▽

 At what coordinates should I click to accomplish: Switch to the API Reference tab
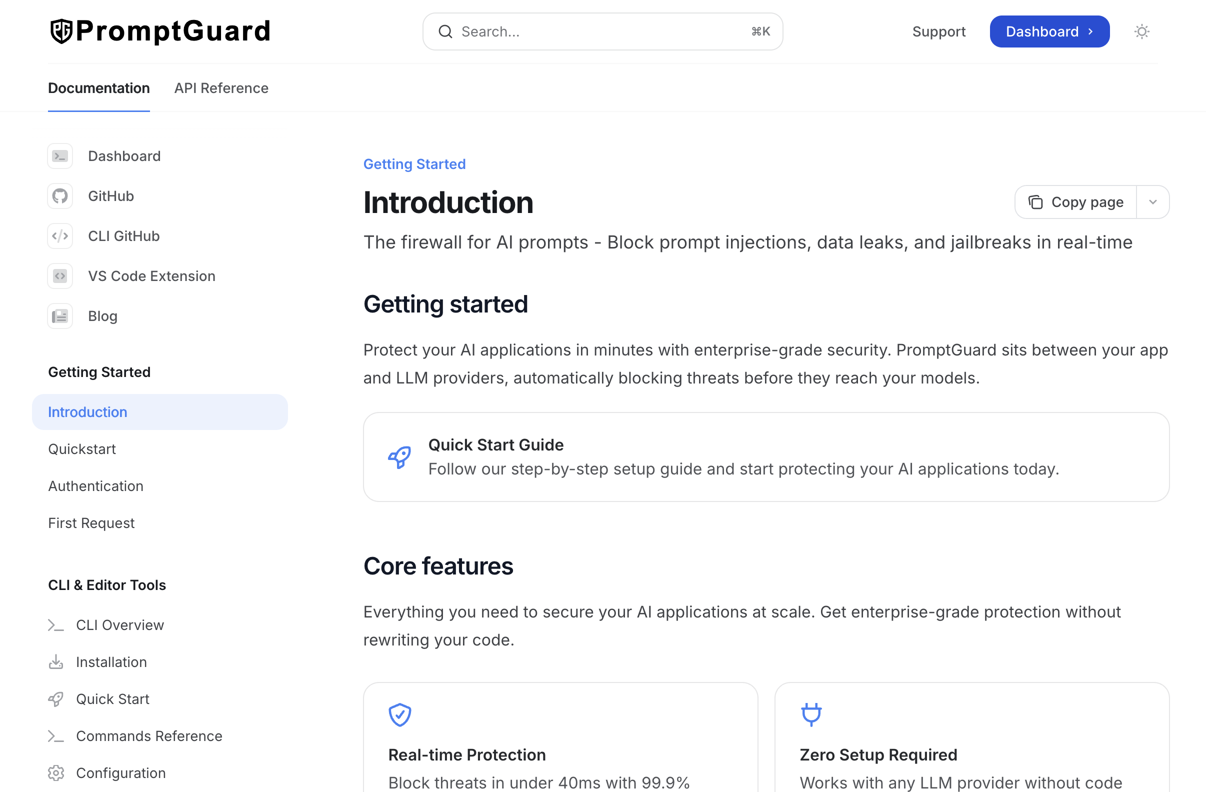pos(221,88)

△
▽

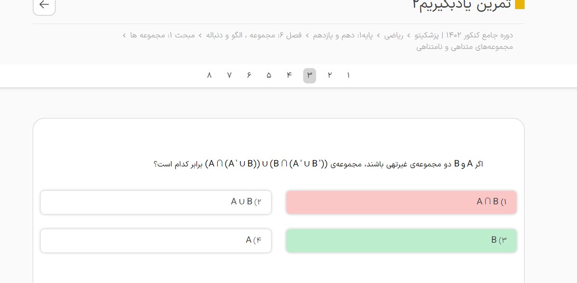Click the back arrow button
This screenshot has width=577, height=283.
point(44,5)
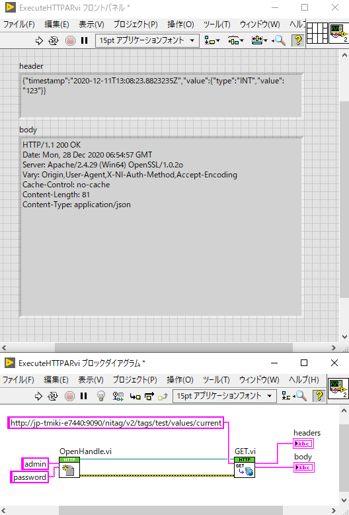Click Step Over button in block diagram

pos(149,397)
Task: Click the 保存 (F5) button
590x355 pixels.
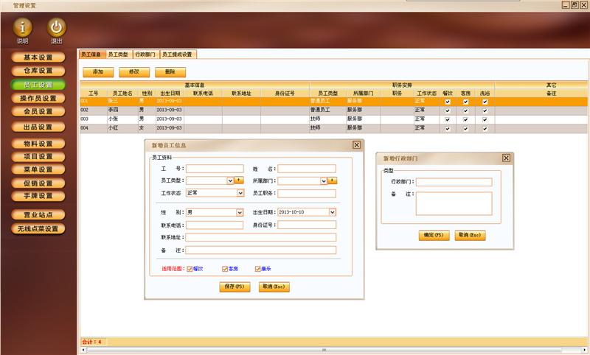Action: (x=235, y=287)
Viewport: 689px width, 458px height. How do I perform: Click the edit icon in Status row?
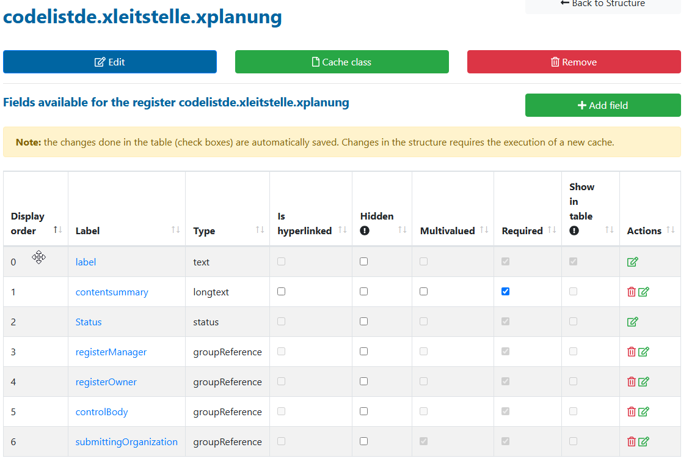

△

▶ [Directions for this task]: Transcribe every entry from the line containing "At what coordinates" down to the line containing "pos(221,88)", including both of those lines, and leave out the pictures.

▶ [Task response]:
 At what coordinates should I click to accomplish: Switch to the API Reference tab
pos(221,88)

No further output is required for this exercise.